**REQUIREMENT:** Present each line of the data below as a row in a Markdown table with the columns Row and Line, skipping blank lines and leaving out the pictures.
▼▼▼
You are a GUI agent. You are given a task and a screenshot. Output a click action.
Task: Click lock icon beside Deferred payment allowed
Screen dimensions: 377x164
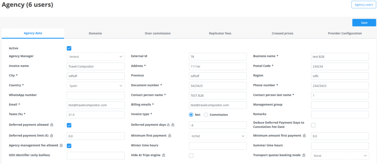[52, 125]
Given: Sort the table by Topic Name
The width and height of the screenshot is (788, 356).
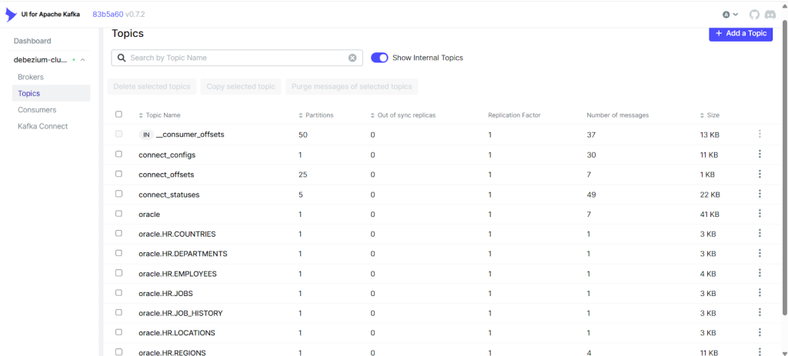Looking at the screenshot, I should pyautogui.click(x=162, y=115).
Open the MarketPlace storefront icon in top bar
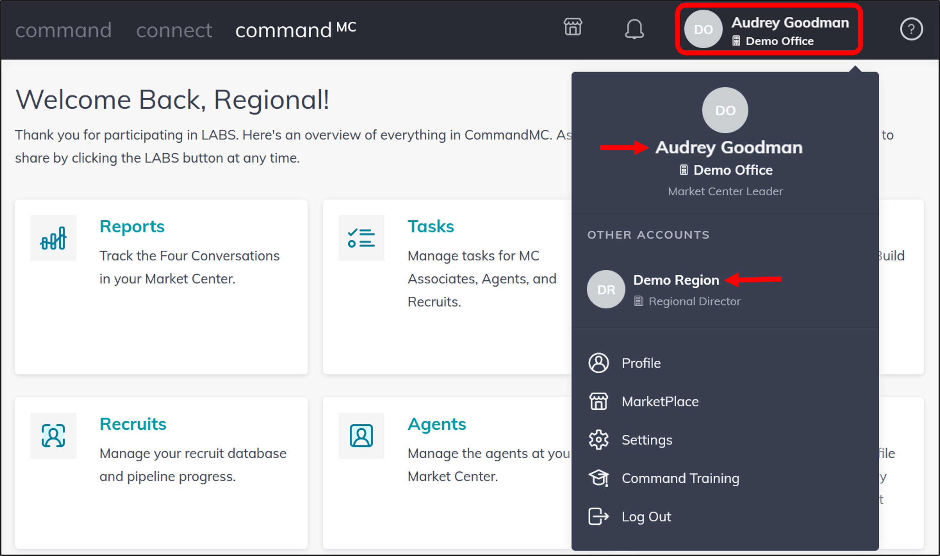The height and width of the screenshot is (556, 940). point(572,28)
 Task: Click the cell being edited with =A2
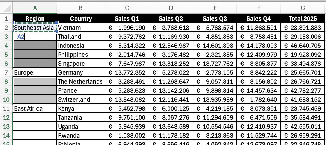pos(35,37)
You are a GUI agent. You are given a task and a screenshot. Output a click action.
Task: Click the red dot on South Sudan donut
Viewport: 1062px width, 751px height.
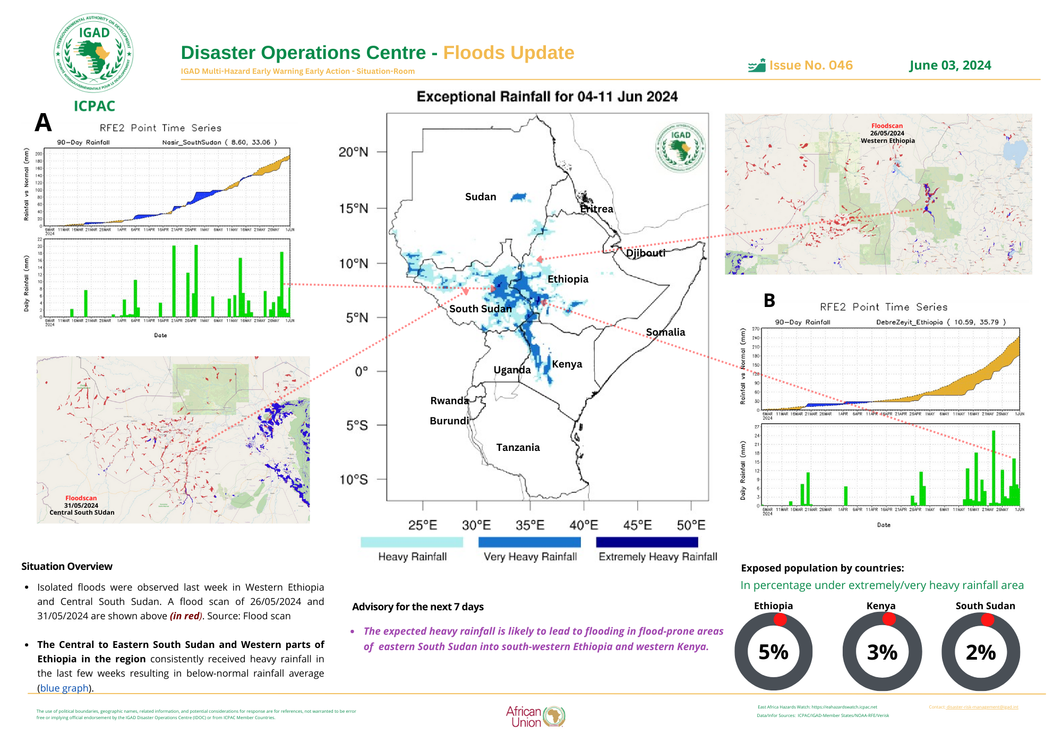(987, 619)
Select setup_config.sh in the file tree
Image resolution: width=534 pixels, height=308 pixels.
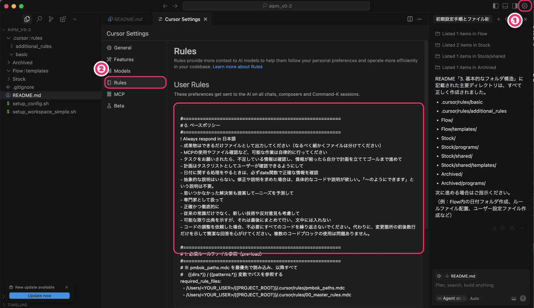pos(31,104)
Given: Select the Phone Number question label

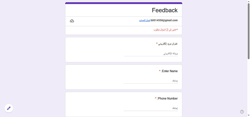Looking at the screenshot, I should coord(168,99).
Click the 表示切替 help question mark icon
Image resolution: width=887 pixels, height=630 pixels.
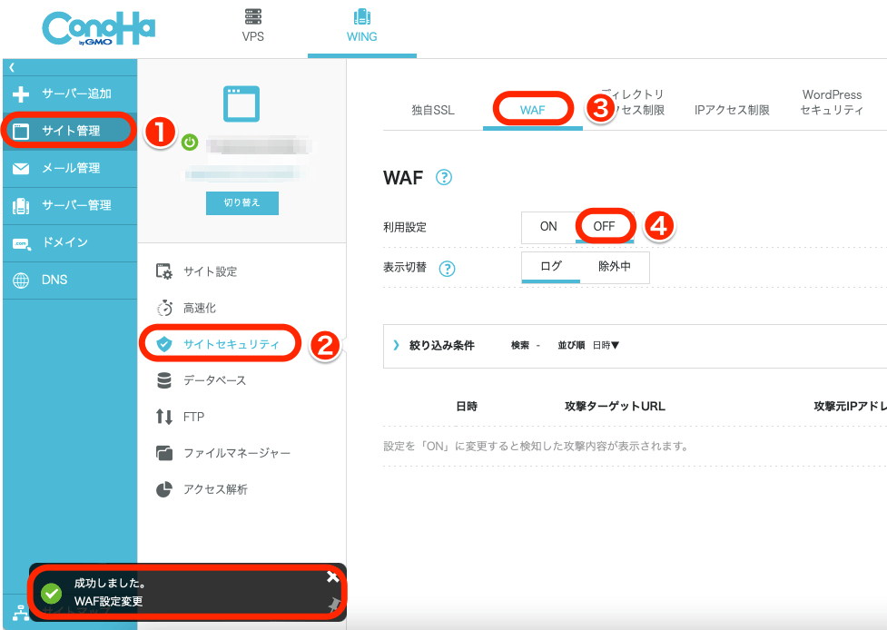point(447,269)
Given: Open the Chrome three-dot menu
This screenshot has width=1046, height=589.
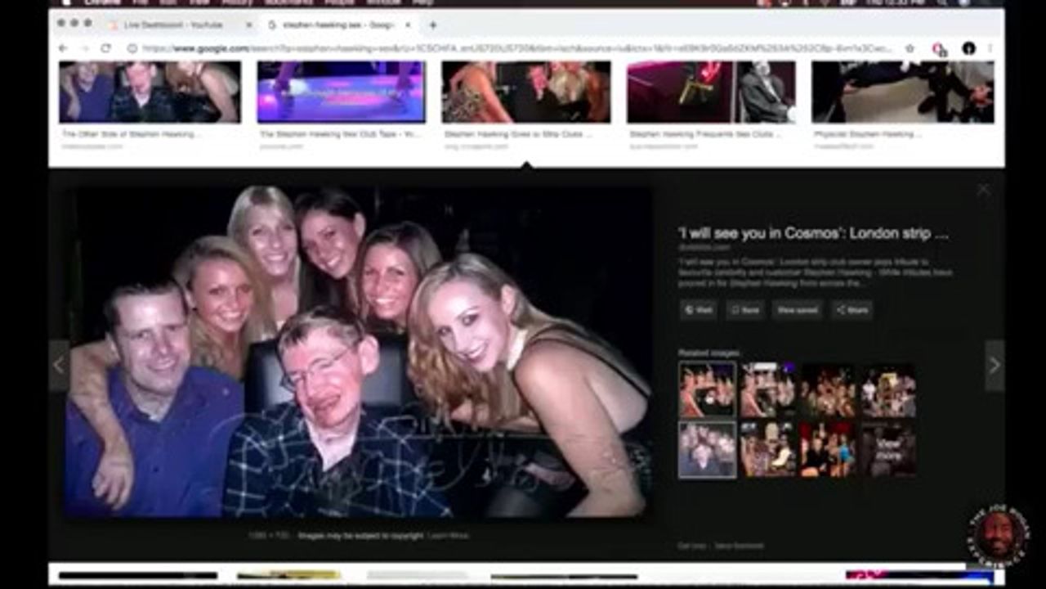Looking at the screenshot, I should tap(990, 49).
▲▲▲
**ANSWER TO THE PROBLEM:**
| Row | Line |
|---|---|
| 1 | You are a GUI agent. You are given a task and a screenshot. Output a click action. |
| 2 | Task: Click lock icon beside Deferred payment allowed |
| 3 | Screen dimensions: 377x164 |
| 4 | [52, 125] |
| 5 | Given: Sort the table by Topic Name |
| 6 | The width and height of the screenshot is (788, 356). |
| 7 | Looking at the screenshot, I should pyautogui.click(x=162, y=115). |
| 8 | Open the MarketPlace storefront icon in top bar |
| 9 | The height and width of the screenshot is (556, 940). point(572,28) |
| 10 |  Task: Click the cell being edited with =A2 |
| 11 | pos(35,37) |
| 12 | You are a GUI agent. You are given a task and a screenshot. Output a click action. |
| 13 | Task: Click the red dot on South Sudan donut |
| 14 | Viewport: 1062px width, 751px height. |
| 15 | (987, 619) |
| 16 | Select setup_config.sh in the file tree |
| 17 | Image resolution: width=534 pixels, height=308 pixels. |
| 18 | pos(31,104) |
| 19 | Given: Select the Phone Number question label |
| 20 | Looking at the screenshot, I should coord(168,99). |
| 21 | Click the 表示切替 help question mark icon |
| 22 | Image resolution: width=887 pixels, height=630 pixels. |
| 23 | point(447,269) |
| 24 | Given: Open the Chrome three-dot menu |
| 25 | This screenshot has width=1046, height=589. |
| 26 | Looking at the screenshot, I should tap(990, 49). |